- _Written request_:
Please print every one of the lines below without changing anything.

'''

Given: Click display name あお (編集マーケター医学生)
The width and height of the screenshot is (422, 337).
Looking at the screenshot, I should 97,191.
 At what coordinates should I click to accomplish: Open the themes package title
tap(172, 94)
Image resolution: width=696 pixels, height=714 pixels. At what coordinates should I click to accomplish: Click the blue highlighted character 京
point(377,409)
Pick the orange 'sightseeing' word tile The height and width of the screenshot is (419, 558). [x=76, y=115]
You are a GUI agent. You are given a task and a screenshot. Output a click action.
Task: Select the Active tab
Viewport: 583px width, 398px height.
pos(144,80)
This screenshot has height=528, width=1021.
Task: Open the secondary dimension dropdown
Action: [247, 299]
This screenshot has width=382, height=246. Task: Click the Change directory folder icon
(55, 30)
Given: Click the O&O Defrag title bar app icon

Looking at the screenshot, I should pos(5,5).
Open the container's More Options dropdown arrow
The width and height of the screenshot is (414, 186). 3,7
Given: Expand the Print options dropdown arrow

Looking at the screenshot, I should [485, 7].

'''

- _Solution to this problem_:
Given: Click display name あお (編集マーケター医学生)
The width and height of the screenshot is (422, 337).
Looking at the screenshot, I should 97,191.
 At what coordinates should I click to accomplish: Open the themes package title
tap(172, 94)
Image resolution: width=696 pixels, height=714 pixels. At what coordinates should I click to accomplish: Click the blue highlighted character 京
point(377,409)
Pick the orange 'sightseeing' word tile The height and width of the screenshot is (419, 558). [x=76, y=115]
You are a GUI agent. You are given a task and a screenshot. Output a click action.
Task: Select the Active tab
Viewport: 583px width, 398px height.
pos(144,80)
This screenshot has height=528, width=1021.
Task: Open the secondary dimension dropdown
Action: [247, 299]
This screenshot has width=382, height=246. Task: Click the Change directory folder icon
(55, 30)
Given: Click the O&O Defrag title bar app icon

Looking at the screenshot, I should pos(5,5).
Open the container's More Options dropdown arrow
The width and height of the screenshot is (414, 186). 3,7
Given: Expand the Print options dropdown arrow

Looking at the screenshot, I should [485, 7].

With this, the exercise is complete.